UMBS pushing into the green, up 14 bps, in the first hour of trading.  Wall Street was poised to open steady on Tuesday as traders retreated to the sidelines ahead of results from Nvidia Corp. and speeches by a slew of Federal Reserve policymakers.

The main focus for markets is Wednesday’s results fromartificial-intelligence bellwether Nvidia, which has powered a large chunk of the S&P 500’s recent earnings. Nvidia shares rose 2.5% in New York on Monday, sending the Nasdaq 100 index to another record high.

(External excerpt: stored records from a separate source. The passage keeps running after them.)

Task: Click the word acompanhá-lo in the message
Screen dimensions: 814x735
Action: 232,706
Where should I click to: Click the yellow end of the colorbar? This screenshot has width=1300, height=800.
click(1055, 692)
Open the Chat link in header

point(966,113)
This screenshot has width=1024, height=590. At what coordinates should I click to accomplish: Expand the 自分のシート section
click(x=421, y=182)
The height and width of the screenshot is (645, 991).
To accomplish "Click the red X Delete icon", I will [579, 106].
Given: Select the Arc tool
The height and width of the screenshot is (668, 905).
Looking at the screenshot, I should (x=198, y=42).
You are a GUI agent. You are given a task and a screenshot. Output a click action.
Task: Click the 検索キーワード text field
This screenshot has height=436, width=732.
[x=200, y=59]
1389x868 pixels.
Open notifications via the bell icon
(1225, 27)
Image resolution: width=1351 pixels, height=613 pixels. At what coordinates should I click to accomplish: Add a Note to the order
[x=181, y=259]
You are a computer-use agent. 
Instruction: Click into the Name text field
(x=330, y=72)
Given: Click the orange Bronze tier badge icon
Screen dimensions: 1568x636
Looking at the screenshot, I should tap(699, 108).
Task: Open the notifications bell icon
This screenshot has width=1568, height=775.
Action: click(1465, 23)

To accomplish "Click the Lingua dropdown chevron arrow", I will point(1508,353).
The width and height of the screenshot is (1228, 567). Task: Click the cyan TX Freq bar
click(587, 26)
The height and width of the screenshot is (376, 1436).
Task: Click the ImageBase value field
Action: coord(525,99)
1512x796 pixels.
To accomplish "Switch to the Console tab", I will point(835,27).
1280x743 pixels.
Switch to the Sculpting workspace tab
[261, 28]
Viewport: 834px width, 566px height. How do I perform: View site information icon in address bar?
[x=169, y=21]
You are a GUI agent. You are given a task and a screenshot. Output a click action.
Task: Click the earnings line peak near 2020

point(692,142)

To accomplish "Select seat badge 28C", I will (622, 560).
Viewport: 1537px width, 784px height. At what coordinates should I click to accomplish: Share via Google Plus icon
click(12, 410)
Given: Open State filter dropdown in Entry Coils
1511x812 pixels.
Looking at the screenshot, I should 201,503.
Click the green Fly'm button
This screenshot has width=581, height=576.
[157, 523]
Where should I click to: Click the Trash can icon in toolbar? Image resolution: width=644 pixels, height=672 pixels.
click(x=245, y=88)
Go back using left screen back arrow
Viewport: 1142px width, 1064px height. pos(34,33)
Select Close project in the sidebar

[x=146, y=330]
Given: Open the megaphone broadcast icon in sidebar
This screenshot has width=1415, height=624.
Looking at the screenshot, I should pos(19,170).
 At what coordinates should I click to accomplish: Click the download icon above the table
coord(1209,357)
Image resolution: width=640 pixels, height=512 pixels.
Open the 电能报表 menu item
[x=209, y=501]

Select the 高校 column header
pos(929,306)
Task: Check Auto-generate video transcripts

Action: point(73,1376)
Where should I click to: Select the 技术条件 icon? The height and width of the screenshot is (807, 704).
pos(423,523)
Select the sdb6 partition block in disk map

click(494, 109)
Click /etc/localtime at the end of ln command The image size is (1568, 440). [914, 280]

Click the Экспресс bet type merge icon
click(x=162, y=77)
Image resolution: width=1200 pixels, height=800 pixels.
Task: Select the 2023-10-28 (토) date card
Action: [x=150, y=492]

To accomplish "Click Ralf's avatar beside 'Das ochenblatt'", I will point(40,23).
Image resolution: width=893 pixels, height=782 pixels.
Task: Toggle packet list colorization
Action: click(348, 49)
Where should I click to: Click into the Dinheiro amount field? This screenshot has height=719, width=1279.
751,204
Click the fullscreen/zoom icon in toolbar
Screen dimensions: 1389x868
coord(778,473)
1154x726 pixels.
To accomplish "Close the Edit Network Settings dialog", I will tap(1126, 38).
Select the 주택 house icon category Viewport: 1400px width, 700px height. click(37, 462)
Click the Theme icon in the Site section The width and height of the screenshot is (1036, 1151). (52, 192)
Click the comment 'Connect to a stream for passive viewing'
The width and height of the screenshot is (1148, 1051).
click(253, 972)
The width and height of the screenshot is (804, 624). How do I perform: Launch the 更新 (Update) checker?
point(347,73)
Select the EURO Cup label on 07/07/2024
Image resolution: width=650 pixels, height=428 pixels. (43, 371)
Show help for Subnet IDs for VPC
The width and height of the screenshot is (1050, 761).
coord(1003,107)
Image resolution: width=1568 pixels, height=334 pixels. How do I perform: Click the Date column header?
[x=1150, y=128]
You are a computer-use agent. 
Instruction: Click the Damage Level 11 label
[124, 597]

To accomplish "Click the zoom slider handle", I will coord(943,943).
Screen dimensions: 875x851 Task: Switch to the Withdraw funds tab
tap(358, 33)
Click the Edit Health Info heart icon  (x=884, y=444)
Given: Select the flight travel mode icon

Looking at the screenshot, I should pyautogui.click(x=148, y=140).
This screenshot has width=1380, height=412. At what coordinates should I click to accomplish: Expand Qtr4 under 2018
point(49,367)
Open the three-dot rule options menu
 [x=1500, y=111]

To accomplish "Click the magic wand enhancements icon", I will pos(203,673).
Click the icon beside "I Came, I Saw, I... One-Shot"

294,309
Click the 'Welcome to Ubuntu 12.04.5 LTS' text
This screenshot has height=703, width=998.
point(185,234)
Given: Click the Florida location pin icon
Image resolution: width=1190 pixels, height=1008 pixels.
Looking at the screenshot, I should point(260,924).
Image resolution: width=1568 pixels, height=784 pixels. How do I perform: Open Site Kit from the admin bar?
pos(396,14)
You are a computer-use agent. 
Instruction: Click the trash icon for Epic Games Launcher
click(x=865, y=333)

Cleveland Fed President Loretta Mester has lowered her forecast for rate cuts this year. “I was on the record before saying I was at the median [forecast] which was three. The developments I’ve seen in the economy right now, I would not think that that’s still appropriate,” Mester said in an interview with Bloomberg Television. She added she would be open to a rate hike if needed.

Home prices rose 0.5% month-over-month and 7.3% year-over-year in April, according to Redfin.

Interesting data point on the state of the economy: Inventory is building up at Stellantis and cars that would have sold easily a year ago, now sit unsold and unshipped. Consumers are tapped out, and with 1/3 of car payments above $1,000 a month they are sticking with their old cars for the moment. Inventory build (especially in autos) is sort of an economic canary in the coal mine and if inflation doesn’t start falling, we could see a return to stagflation.

Federal Reserve Governor Christopher Waller indicated that if economic data shows continued softening over the next three to five months, it might prompt the central bank to consider lowering borrowing costs by the end of 2024. Speaking at CNBC and the Peterson Institute for International Economics, Waller emphasized that sufficient positive data, particularly in inflation which needs to show several more months of improvement, could lead to interest rate cuts. He welcomed recent consumer price figures showing progress towards the Fed’s 2% inflation target, but cautioned that the labor market remains robust, suggesting a need to maintain a cautious approach to monetary policy. Waller also noted that current economic conditions do not suggest imminent economic downturns, reinforcing the potential for maintaining current rate levels longer than previously anticipated.

Day 4 of the 11 day weekend is in the books and the bond market did exactly what you’d expect if you were expecting the least interesting outcoming.  Specifically, yields had drifted as high as 4.45+ in the overnight session.  That’s a bit too close to the 4.50 range boundary for 11 day weekends!  But traders figured it out and started pushing back toward more central levels in spite of several Fed comments that might be considered hawkish.  Speaking of the Fed, tomorrow brings the minutes from the most recent meeting (3 weeks ago).  While Fed minutes have had huge impacts in the past, we’re not expecting fireworks from this installment.